[Blob] Support blob-write-null-on-missing-file for HTTP URLs.#8219
[Blob] Support blob-write-null-on-missing-file for HTTP URLs.#8219wwj6591812 wants to merge 1 commit into
Conversation
| blobUri(blob), | ||
| blobFieldName, | ||
| e); | ||
| writeNullElement(); |
There was a problem hiding this comment.
The missing-file fallback can leave stale bytes in the blob file. addElement writes MAGIC_NUMBER_BYTES before opening/reading the referenced blob, then on a 404 it records the row as NULL and returns without rewinding/truncating out. A 404 from newInputStream() already leaves the magic bytes behind; if a later non-null blob is written to the same file, BlobFileMeta computes that later blob's offset as 0 because the NULL length does not advance offsets, while the actual bytes start after the orphan magic bytes. That will make subsequent blob descriptors/readback point at the wrong offset and corrupt data.

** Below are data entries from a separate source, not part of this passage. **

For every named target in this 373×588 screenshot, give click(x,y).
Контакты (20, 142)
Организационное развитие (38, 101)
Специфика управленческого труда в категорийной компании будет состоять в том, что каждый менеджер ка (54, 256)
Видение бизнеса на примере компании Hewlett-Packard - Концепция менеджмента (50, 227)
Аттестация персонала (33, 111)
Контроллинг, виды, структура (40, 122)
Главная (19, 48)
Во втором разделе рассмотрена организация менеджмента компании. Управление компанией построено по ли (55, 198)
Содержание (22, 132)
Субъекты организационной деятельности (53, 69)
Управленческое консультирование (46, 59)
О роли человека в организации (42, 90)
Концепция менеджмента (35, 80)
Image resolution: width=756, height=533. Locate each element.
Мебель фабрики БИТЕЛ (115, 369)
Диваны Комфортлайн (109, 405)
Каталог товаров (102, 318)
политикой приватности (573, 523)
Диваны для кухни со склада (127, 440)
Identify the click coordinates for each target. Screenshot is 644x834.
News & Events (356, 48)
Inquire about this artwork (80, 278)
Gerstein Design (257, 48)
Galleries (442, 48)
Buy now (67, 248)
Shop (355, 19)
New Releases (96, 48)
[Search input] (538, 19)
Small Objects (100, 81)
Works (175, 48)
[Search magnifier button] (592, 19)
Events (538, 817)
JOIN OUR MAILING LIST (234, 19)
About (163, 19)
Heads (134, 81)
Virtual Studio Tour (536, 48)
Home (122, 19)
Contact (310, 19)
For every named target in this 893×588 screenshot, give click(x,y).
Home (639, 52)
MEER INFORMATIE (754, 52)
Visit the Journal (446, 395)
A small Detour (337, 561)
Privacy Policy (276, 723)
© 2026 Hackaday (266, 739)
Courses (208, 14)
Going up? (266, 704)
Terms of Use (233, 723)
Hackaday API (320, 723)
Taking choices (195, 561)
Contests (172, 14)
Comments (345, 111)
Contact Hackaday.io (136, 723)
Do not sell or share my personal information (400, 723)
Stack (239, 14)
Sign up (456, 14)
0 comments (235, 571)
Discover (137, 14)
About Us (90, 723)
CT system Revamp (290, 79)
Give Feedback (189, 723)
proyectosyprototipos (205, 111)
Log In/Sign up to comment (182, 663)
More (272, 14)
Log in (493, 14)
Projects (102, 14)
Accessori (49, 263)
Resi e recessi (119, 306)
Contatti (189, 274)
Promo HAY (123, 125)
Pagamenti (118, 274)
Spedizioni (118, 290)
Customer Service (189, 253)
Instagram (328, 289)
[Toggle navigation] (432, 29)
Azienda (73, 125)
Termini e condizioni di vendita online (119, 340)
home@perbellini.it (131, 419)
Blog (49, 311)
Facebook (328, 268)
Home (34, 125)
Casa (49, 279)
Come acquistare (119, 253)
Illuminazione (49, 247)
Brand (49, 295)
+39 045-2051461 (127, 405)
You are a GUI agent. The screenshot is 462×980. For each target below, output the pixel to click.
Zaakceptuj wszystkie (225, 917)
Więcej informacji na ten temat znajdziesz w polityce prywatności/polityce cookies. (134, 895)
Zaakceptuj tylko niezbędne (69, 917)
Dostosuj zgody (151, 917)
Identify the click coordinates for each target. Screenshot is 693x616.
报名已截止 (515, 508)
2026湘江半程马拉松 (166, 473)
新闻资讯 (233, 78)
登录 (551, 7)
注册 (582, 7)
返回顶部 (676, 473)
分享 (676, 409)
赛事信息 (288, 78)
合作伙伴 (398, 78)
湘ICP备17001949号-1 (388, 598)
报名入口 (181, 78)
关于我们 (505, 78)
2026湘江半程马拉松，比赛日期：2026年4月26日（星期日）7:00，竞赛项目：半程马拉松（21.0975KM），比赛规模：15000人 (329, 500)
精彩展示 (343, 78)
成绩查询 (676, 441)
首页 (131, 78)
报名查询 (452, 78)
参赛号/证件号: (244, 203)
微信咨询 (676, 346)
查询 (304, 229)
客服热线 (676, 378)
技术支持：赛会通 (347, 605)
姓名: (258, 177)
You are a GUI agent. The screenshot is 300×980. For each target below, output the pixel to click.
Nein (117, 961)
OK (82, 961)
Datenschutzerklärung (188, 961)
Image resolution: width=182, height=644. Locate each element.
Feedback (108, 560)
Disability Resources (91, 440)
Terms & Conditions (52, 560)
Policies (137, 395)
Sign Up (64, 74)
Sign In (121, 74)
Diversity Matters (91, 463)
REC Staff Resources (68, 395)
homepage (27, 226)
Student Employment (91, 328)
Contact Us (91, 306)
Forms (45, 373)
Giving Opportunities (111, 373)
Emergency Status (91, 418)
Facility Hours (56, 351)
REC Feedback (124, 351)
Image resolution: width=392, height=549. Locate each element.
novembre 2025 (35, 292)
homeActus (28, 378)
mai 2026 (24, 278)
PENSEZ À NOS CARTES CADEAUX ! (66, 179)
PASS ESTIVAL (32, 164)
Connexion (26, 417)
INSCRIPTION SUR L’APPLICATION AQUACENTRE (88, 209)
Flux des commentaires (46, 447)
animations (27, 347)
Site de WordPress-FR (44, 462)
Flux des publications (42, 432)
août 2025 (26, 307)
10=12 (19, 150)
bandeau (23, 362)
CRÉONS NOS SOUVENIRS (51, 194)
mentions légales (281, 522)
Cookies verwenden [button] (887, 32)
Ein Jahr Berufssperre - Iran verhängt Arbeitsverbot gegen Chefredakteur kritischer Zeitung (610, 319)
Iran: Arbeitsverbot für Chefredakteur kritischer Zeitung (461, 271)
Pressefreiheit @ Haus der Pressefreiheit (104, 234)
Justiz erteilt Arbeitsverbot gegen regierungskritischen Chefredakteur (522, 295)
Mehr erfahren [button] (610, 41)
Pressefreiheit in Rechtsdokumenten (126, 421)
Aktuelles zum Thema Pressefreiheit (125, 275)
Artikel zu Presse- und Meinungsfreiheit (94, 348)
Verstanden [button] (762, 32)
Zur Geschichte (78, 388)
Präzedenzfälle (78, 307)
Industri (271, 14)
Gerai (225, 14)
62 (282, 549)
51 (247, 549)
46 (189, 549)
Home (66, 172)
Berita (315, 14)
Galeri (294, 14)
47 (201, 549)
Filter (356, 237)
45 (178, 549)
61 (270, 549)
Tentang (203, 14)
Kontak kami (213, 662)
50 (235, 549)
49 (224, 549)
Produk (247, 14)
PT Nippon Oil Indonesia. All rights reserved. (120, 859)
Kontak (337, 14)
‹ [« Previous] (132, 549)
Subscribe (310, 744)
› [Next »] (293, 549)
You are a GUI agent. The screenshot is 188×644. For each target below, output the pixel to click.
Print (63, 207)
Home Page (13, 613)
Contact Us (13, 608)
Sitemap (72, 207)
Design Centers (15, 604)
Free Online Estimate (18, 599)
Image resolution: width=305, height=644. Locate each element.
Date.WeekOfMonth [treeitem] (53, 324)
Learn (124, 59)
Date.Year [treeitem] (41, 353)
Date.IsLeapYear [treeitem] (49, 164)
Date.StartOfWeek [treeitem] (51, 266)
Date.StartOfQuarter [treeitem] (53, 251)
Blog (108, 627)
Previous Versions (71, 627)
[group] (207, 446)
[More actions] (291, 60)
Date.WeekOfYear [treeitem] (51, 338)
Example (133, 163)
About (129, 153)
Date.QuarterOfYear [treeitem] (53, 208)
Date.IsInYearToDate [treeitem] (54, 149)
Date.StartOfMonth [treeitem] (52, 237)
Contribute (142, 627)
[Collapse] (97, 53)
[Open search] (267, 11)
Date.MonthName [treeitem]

Could we check existence before writing, or stage the blob into a temp buffer/file and only append to out after the read succeeds? It would also be good to add a test that writes a missing HTTP descriptor followed by a valid blob and reads the valid blob back.
There was a problem hiding this comment.
Thanks for catching this — you are absolutely right.
The write-time 404 fallback previously wrote MAGIC_NUMBER_BYTES to out before opening the referenced blob. When the read failed, we recorded a NULL entry but left orphan magic bytes in the file. Because NULL entries do not advance blob offsets, a later non-null blob could get a descriptor offset of 0 while the actual payload started after those stale bytes, which would corrupt subsequent reads.
I have fixed this by staging the blob payload (magic number + bytes) in memory first and only appending to out after the referenced blob is fully read successfully. If the read fails with a 404 and blob-write-null-on-missing-file is enabled, we now write NULL without touching out at all.
I also added testMissingHttpBlobFollowedByValidBlobPreservesReadback, which writes a missing HTTP descriptor followed by a valid blob and verifies that the valid blob can be read back correctly via BlobFileMeta / BlobFormatReader.
The primary pre-check path (UriReaderFactory.exists() for HTTP + FlinkRowWrapper.isNullAt()) remains unchanged and should prevent most missing URLs from reaching the write path; the staged write is now a safe fallback for the remaining cases.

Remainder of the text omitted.